If we use deepstream in real system, This question must be answered:
- Since the DeepStream manage the frame pool, how can we customise the batch size(frame number) come from the input module? we really need this function as we analysis video stream with some special batch size, or we need invent another tiny frame pool in customer module.
- How to calculate or evaluate the memory using of PacketCache and FRAME POOL in DeepStream, can it scale in product environment.
- There is only one Flexible Pipeline to do the frame job generated by multiply video stream, Is there a strategy to do the real video overflow control? I mean if the Flexible Pipeline calculate speed is slow than whole real video stream generation, how to handle it, by who?
Could you share more information about the batch size mentioned here?
Is it for deep learning inference or the number of decoded frames?
You can use nvprof to monitor GPU memory
In our sample, we show how to get the information of pipeline performance.
And we don’t contain the implementation of the slow pipeline case you mentioned.

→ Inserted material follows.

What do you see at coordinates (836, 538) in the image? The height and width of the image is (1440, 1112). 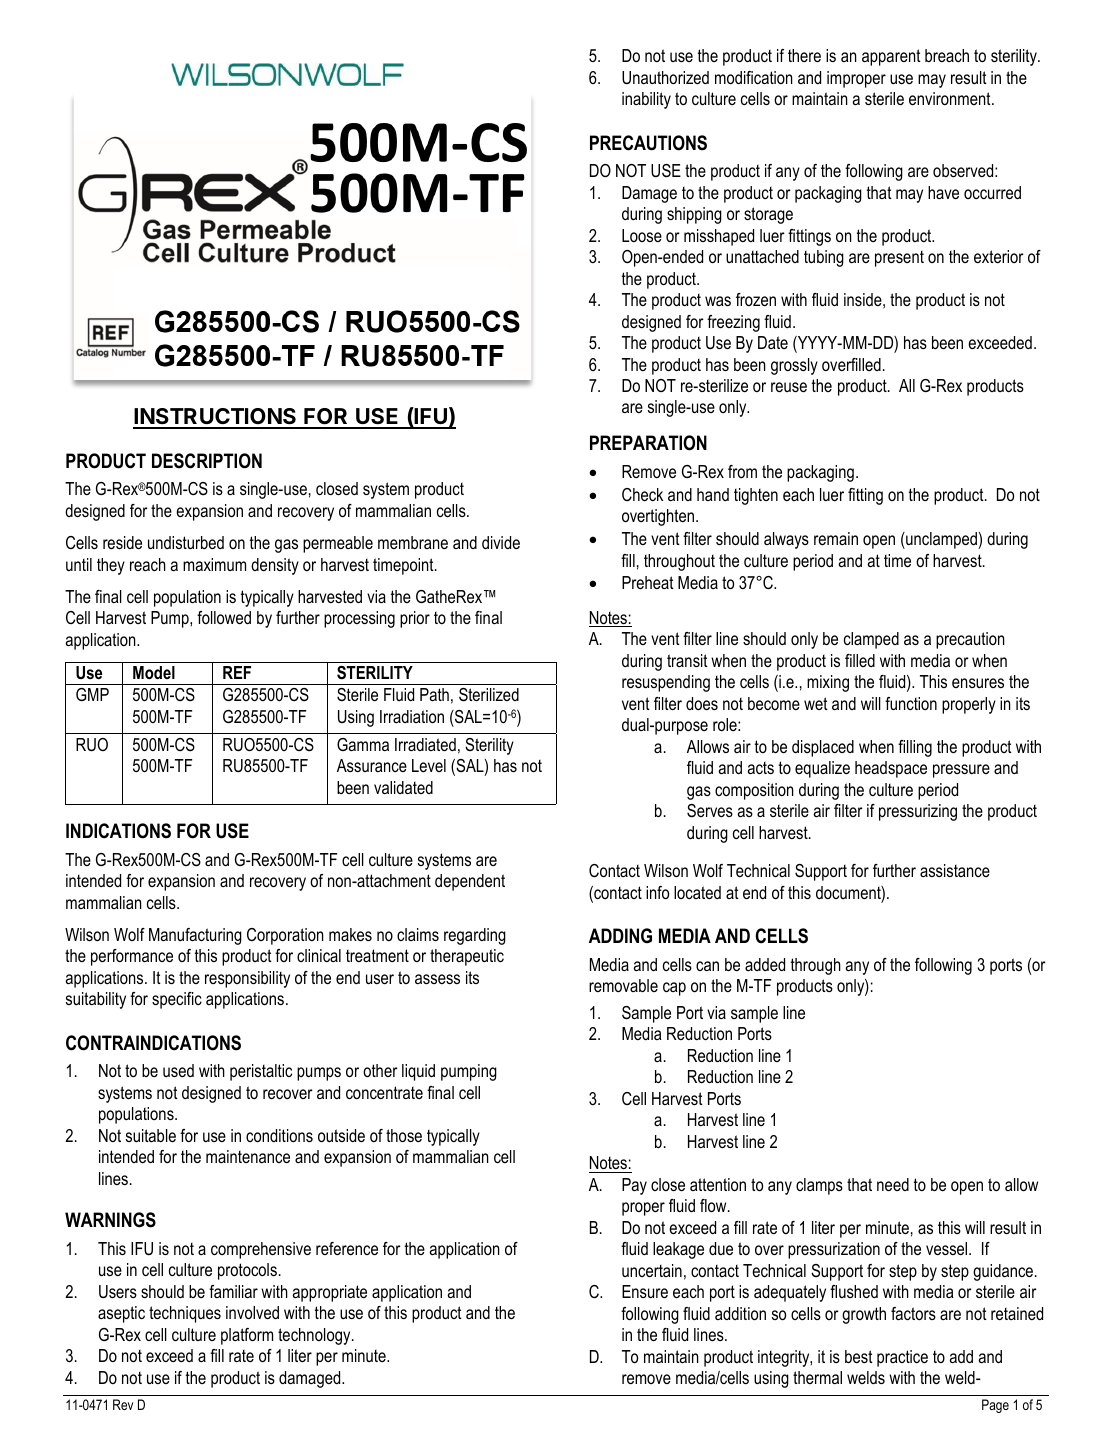 I see `remain` at bounding box center [836, 538].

We have a deep network which detect the human’s action, it analysis 10 frame for batch, and the video fps is setting to 10. Yes, we analysis every one second. It is for deep learning inference module in DeepStream library.
We want to control the Host and GPU memory usage, not only profile them. We hope the PacketCache and FRAME POOL doesn’t consume too much memory.
Then in you detection sample, how many channel 1080p video max supported with one inference instance?
We can control inference module GPU memory consuming by using inferenceParams.workspaceSize_, what PacketCache and FRAME POOL memory consuming depends, GPU or Host memory?. Let me guess: PacketCache use host memory, and it depends on channel and packet size(average, min, max?). more accurate form: PacketCache Size = size of each one video packet * N packets for each video stream * channel. How about FRAME POOL?
We need to calculate them because we need assemble the hardware and report to the boss: This is the hardware and software configuration(price$) and it got this performance: bla, bla, bla…
For inference module, we have several implementations and can automatically select via the maximal workspace value from users.
For decoder module, the implementation is fixed.
More, decoder use GPU memory.
But if the input stream is located in CPU memory, it also consumes some CPU memory.
Thanks, I got a clue to estimate resource requirements for DeepStream.